ACTIVITY A:
Translate this sentence from the text on Databricks service policies into Spanish: "These cover common governance scenarios without custom SQL."
ACTIVITY B:
Write what comes next in the text on Databricks service policies, picking up after its last sentence.

EXTRACTED TEXT:

—————

A policy is a SQL user-defined function (UDF) that receives the interaction event (which includes the actor and the request or response content) and returns a decision result.
Evaluation points
Databricks evaluates a service policy at two points in every interaction:
- ON CALL: before Databricks invokes the service, against the request. Use this phase to inspect requests before they reach the underlying service. For example, block a request that invokes a destructive MCP tool, or deny a prompt that contains PII before it reaches a model.
- ON RESULT: after the service responds, against the response. Use this phase to inspect responses before they return to the caller. For example, block a response that contains hallucinated content or sensitive data.
A custom policy function runs at both points. It inspects the current phase (event:type) and decides how to act, so a single policy can govern the request, the response, or both. To act on only one phase, branch on event:type in the function body. Built-in policies are scoped with a phases option instead, and some run in only one phase (for example, jailbreak detection runs only ON CALL and hallucination detection only ON RESULT).
Order of evaluation
You can attach more than one service policy to a service. Each attachment has a rank (priority), and the chain stops at the first DENY. Databricks evaluates policies in ascending rank order at ON CALL (lowest rank first) and in the reverse order at ON RESULT. Use rank to control which checks run first.
Built-in service policies
Databricks provides built-in service policies in the system.ai catalog. These cover common governance scenarios without custom SQL. The Databricks AI guardrails are built-in service policies: preconfigured, Databricks-managed policies (such as PII and unsafe-content detection) that you attach the same way as a custom policy:
system.ai.block_pii: denies interactions that contain personally identifiable information.system.ai.block_unsafe_content: denies interactions that contain unsafe or harmful content.system.ai.block_jailbreak: denies requests that attempt to circumvent model safety instructions.system.ai.block_hallucination: denies responses that contain hallucinated content.

—————

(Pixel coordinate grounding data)
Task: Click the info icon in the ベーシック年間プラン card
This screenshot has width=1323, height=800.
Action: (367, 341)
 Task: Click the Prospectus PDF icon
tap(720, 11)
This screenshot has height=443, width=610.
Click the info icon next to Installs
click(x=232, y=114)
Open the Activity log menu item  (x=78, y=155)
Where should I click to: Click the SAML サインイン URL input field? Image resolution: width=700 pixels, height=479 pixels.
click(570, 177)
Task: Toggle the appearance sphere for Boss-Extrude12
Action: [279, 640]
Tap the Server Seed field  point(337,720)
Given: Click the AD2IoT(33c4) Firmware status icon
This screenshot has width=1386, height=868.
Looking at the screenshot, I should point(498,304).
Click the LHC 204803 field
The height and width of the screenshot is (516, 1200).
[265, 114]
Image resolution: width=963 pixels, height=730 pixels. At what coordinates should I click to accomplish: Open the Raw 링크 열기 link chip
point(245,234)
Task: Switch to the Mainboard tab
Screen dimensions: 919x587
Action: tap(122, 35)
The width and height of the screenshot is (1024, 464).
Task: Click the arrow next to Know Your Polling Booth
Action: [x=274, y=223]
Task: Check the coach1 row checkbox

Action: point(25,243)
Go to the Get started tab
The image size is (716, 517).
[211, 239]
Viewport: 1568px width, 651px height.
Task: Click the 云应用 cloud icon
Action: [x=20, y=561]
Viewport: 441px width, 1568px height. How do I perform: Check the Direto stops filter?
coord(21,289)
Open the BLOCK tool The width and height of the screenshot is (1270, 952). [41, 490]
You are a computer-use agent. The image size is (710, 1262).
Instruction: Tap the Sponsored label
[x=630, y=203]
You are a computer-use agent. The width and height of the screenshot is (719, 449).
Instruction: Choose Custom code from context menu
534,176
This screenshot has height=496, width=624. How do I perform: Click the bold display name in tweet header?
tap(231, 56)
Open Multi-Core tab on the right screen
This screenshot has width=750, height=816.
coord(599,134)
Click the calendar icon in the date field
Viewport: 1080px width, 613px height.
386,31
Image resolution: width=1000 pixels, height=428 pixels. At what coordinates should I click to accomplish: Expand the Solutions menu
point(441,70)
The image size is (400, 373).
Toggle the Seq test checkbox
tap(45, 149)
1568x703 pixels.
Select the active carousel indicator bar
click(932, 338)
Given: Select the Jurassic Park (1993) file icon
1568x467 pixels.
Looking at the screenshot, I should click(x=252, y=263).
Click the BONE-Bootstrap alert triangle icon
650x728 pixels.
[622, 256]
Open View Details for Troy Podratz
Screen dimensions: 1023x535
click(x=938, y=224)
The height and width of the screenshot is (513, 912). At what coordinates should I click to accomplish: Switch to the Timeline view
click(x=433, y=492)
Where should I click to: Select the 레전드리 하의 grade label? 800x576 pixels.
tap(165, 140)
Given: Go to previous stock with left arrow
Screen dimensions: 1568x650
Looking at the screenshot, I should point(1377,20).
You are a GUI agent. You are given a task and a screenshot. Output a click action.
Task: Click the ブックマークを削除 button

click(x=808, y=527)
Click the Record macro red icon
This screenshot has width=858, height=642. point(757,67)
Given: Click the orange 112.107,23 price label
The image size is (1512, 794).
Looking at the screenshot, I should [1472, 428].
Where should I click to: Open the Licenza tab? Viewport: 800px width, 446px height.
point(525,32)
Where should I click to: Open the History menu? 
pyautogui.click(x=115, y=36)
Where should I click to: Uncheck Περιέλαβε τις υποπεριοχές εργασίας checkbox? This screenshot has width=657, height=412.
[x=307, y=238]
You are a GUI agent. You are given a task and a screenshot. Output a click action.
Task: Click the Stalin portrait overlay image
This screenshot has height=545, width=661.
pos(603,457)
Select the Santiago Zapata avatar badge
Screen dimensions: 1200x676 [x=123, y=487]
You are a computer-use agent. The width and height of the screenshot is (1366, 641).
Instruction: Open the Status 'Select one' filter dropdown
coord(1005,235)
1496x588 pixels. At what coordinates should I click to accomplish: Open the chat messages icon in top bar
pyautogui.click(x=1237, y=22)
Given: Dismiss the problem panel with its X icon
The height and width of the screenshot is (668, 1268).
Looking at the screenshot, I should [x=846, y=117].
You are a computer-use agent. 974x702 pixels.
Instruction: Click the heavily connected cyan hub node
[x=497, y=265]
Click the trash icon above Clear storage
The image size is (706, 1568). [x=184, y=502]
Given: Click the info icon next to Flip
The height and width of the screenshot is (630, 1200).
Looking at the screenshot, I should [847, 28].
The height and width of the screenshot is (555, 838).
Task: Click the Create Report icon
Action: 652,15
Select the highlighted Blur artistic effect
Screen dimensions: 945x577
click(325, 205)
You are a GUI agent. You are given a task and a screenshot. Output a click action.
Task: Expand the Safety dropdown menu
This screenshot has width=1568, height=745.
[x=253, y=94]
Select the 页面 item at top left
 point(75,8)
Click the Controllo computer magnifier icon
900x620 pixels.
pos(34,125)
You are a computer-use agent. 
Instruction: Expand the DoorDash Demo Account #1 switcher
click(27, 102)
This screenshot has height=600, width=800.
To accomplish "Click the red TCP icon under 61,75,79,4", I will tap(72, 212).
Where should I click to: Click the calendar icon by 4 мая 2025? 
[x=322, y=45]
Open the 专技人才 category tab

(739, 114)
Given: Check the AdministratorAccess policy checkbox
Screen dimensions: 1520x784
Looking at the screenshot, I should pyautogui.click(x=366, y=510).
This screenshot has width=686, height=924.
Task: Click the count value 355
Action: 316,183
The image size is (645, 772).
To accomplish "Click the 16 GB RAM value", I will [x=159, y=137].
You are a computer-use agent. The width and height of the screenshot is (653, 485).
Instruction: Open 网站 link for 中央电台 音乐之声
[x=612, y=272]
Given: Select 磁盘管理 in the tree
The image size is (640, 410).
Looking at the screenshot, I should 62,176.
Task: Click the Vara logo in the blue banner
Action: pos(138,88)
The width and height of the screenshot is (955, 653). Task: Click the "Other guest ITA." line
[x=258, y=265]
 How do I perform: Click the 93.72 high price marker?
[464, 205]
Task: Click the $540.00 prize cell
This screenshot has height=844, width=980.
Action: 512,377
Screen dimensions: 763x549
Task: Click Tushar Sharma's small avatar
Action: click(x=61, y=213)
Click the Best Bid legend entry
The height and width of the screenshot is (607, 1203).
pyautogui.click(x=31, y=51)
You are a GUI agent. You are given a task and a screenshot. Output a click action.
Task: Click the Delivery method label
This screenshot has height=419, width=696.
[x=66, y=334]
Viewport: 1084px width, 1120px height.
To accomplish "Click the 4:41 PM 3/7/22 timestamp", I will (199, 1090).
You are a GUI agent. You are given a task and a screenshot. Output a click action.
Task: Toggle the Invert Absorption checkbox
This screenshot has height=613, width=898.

—————

ANSWER A:
Estas cubren escenarios comunes de gobernanza sin SQL personalizado.

ANSWER B:
To use a built-in policy, attach it to a service. You must have the EXECUTE privilege on the policy function and MANAGE on the target service.
Supported services
During the beta, you can attach service policies to the following Unity Catalog service securables:
- MCP Services: managed, external, and custom MCP servers.
- Model Services: hosted and external LLM endpoints.
Fail-closed behavior
Service policy evaluation uses fail-closed semantics. When you attach a policy through the Unity AI Gateway, Databricks validates it at attach time, and any error during evaluation results in DENY. Errors include user errors in the policy function, system errors, missing fields in the request context, and timeouts.
A misconfigured or broken policy blocks the interaction rather than allowing it through.
Limitations
The following limitations apply during the beta:
- Transformation: Service policies return a decision (ALLOW, DENY, or ASK); they don't transform request or response content during the beta.
- Supported services: Service policies apply to MCP Services and Model Services only. Model Provider Services and Agent Services are not currently supported.